For this reason, Feuerbach is the great inspirer and precursor of Karl Marx, in the sense that he is the first to proclaim and fight for man’s emancipation from the tutelage of religion, which weakens him and deprives him of his own power. For Feuerbach, “Morality that does not aim at happiness is a word devoid of meaning”. And he warns us that “whenever morality is based on theology, whenever what is right becomes dependent on divine authority, the most immoral, unjust, and infamous things can be justified and imposed”.

As brilliant as it may seem, Feuerbach’s criticism of faith and religion is nothing more than sophistry. Man’s projection outside himself says nothing about the existence or non-existence of God: God can exist with or without projection.

Human projection, precisely because it is human, has more to do with human nature than with God’s nature. Thus, human projection can explain why the thought of God has always existed in the minds of all men at all times; but it has nothing to say about the hypothetical existence of God. On the contrary, the persistence of the very thought of God in our minds is more proof of God’s existence than of His non-existence.

If a person is thirsty or has a desire to drink water, it is because there must be water to quench his thirst; it is more logical to think that water creates the desire than to think that the desire creates water; especially since, chronologically in the history of the Universe, long before the appearance of man, there was already water; therefore, water pre-exists the desire to drink it.
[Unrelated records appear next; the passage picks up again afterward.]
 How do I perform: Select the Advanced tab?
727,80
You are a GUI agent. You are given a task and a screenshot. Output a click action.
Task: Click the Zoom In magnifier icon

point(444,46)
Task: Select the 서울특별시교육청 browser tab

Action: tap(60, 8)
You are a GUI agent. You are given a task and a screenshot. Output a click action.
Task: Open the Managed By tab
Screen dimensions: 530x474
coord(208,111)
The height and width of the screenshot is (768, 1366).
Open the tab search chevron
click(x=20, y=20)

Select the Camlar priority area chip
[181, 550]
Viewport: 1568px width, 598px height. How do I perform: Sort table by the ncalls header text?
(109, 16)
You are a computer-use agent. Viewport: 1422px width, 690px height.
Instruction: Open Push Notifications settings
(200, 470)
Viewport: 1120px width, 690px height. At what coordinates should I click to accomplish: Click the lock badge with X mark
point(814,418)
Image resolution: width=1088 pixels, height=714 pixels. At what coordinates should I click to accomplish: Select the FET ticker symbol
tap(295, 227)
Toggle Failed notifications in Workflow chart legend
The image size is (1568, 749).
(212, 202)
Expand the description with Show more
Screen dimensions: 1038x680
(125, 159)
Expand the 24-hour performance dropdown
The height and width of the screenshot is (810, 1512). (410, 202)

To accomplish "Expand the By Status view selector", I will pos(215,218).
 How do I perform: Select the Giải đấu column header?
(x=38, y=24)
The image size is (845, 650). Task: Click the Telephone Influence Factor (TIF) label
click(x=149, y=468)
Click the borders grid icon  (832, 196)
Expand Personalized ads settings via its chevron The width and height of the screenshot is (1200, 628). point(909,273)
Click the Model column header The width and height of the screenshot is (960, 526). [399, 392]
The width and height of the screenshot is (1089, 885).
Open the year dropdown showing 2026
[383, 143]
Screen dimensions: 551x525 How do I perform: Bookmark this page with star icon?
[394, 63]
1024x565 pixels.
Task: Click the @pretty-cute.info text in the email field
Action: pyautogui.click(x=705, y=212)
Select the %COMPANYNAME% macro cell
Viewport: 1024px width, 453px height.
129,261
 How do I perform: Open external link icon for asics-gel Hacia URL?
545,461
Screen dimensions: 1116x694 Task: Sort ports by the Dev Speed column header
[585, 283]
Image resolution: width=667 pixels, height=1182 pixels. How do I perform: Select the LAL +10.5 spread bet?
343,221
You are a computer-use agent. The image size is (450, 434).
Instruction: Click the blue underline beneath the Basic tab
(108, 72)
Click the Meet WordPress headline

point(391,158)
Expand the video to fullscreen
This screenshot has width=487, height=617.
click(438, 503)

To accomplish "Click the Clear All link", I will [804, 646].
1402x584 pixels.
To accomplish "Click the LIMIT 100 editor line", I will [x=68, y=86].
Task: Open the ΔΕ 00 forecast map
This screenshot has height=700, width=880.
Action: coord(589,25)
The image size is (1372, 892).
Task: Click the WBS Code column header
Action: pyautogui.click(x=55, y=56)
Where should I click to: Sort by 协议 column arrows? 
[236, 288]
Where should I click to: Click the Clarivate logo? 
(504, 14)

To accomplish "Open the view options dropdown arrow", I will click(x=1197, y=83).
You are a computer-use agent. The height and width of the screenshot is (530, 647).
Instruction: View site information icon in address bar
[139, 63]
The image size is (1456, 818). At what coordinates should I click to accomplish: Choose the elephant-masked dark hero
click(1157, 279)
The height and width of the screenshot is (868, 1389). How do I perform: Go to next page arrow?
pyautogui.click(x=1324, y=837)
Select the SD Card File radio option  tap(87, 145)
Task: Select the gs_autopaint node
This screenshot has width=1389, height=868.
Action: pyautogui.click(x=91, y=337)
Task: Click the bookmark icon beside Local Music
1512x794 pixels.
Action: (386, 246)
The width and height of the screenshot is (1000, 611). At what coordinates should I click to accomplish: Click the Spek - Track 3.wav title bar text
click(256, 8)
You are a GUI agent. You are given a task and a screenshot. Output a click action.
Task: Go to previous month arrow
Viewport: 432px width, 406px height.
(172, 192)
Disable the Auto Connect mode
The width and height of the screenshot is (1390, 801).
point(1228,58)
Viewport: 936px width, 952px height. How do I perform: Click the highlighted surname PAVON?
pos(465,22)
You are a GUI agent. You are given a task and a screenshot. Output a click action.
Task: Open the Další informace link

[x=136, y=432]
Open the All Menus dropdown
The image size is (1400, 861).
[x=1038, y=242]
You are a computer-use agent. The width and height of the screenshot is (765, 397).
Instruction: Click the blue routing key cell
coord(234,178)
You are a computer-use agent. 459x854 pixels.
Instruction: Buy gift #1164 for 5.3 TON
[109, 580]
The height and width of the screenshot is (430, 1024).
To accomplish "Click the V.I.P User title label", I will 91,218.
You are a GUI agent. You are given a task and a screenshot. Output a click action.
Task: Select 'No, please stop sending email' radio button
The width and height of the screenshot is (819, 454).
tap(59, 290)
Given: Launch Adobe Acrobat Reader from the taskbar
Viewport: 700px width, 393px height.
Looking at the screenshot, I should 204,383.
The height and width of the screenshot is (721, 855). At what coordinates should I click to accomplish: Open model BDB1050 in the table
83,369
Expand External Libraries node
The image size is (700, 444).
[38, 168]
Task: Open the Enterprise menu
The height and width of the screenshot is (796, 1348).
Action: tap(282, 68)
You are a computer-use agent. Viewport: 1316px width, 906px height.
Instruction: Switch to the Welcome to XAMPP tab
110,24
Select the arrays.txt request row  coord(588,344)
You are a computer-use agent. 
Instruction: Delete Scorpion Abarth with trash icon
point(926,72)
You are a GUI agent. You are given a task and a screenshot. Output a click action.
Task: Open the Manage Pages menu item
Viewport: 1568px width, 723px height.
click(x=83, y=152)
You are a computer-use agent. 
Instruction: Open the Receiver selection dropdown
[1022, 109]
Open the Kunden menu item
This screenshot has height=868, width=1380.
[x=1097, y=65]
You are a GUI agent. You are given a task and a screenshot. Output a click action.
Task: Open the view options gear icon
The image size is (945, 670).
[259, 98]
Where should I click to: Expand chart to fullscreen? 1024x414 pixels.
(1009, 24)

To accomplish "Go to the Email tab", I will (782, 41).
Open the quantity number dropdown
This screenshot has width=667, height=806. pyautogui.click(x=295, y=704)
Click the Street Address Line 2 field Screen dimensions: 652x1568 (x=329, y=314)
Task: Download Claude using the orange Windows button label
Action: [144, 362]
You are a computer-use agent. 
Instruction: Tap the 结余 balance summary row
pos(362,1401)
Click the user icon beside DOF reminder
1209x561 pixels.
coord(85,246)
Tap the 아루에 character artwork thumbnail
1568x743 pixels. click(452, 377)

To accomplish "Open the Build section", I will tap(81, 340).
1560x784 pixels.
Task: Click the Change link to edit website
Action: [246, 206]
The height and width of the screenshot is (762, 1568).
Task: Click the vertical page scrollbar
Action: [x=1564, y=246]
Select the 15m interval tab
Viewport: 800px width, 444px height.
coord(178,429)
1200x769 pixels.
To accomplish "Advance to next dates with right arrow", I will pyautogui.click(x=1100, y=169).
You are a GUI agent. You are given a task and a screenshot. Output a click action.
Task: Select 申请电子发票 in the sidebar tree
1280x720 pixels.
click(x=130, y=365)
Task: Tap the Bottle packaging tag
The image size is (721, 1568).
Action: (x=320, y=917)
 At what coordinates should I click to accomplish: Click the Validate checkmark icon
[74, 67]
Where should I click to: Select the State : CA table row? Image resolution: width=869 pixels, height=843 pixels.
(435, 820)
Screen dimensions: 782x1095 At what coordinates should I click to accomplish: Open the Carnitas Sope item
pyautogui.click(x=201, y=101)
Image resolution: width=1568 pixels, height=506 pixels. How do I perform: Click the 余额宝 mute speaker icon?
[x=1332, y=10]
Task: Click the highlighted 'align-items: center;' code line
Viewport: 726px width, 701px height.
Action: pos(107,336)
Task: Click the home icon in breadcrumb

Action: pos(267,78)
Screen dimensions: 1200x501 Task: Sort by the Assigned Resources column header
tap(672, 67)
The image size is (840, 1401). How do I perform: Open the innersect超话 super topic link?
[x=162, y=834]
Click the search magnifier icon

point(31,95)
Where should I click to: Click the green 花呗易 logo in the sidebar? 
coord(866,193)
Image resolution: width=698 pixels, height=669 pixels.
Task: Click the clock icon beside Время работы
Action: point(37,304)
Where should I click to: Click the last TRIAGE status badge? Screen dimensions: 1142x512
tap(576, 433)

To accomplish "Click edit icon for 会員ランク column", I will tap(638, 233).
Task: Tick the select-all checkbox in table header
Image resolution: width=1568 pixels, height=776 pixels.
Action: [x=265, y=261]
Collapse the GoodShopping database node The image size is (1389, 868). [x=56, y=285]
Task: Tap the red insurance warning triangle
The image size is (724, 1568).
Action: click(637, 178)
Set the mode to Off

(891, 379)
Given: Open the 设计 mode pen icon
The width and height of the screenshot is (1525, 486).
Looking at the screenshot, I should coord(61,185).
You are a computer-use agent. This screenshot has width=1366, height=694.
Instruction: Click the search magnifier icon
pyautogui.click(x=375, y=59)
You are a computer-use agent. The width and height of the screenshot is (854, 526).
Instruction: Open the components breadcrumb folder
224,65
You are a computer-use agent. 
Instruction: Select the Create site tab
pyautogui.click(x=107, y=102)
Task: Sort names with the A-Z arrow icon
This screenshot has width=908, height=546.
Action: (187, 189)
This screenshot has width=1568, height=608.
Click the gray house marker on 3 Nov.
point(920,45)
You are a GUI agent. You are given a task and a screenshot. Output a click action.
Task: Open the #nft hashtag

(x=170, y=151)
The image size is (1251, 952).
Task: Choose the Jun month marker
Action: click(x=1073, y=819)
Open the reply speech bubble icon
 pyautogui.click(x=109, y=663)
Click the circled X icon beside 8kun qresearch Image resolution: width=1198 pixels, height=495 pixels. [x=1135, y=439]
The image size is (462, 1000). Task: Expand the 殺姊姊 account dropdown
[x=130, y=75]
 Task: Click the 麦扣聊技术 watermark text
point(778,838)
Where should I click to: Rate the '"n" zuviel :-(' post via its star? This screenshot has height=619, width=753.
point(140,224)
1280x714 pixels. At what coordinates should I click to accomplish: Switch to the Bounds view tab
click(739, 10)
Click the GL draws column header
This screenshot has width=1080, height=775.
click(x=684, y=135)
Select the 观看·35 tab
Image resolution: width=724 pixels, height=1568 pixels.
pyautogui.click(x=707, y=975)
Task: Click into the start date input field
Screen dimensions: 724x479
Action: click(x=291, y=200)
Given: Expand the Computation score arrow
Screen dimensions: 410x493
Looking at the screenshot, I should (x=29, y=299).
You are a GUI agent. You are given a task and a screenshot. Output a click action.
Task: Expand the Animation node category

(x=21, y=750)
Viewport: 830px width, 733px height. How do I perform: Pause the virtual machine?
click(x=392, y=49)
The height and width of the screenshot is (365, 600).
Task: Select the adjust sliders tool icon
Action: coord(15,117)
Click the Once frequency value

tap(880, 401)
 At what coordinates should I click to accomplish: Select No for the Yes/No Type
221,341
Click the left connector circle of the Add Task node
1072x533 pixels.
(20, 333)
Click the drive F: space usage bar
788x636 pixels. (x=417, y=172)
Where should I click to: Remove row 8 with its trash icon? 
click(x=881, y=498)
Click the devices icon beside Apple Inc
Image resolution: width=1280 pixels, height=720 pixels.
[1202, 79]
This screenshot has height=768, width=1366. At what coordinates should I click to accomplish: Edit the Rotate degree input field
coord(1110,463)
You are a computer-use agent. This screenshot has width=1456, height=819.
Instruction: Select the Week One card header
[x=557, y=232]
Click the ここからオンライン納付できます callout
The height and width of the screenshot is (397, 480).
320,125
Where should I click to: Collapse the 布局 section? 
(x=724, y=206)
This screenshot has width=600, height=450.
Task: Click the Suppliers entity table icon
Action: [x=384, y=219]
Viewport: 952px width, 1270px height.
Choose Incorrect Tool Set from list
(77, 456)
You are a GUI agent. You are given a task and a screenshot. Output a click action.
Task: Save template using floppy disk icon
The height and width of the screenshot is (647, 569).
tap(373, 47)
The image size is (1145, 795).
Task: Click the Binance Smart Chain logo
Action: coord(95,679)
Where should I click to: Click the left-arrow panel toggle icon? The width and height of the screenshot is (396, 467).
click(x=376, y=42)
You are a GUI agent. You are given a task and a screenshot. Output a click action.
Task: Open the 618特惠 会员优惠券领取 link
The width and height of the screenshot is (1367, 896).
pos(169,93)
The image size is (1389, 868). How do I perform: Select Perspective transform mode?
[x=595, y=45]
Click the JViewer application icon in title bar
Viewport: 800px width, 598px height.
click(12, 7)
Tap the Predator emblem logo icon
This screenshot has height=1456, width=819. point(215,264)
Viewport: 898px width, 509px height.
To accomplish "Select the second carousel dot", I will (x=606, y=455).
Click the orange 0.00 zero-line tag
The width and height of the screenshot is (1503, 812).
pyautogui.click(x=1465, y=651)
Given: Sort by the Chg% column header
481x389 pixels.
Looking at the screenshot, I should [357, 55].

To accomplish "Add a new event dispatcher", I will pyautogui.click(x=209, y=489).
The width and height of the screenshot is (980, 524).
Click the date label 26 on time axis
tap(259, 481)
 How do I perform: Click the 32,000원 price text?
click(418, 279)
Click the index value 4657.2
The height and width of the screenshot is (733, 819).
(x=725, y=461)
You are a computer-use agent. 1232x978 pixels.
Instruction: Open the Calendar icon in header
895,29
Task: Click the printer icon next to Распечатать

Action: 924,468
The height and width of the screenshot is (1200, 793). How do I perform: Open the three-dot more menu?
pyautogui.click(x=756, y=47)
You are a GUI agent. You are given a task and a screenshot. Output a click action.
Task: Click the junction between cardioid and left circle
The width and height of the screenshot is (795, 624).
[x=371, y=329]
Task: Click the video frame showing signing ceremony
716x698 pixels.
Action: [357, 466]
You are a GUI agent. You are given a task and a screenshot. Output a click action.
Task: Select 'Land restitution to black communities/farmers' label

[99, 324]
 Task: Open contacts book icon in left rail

I believe that if water did not exist, neither would thirst.

Returning to the sequence of Feuerbach’s thoughts from God to Man, unfortunately, Feuerbach did not stop at the third thought, God – Reason – Man. After having lowered and degraded God to the category of pure human conjecture, he did not stop there but continued with his fourth thought which was the sensible, with the fifth which was nature, and with the sixth which was matter, going so far as to foolishly state that “man is what he eats”.

In other words, when you degrade God, you end up degrading the creature He created in His image and likeness as well. According to the book of Genesis, God took us from matter (clay) and made us as persons in His own image and likeness. If we deny God’s existence as a person, we also deny our existence as persons, because we owe it to Him.

If we are not a person, then we return to what we were before God created us, that is, matter. In conclusion, what Feuerbach is doing to the human being is a Darwinian involution…

Conclusion – For Feuerbach, it was man who created God in his own image, projecting his aspirations and ideals onto God, and not the other way around. However, the human desire for something transcendent can be proof of God’s existence. There is no thirst without water and no water without thirst.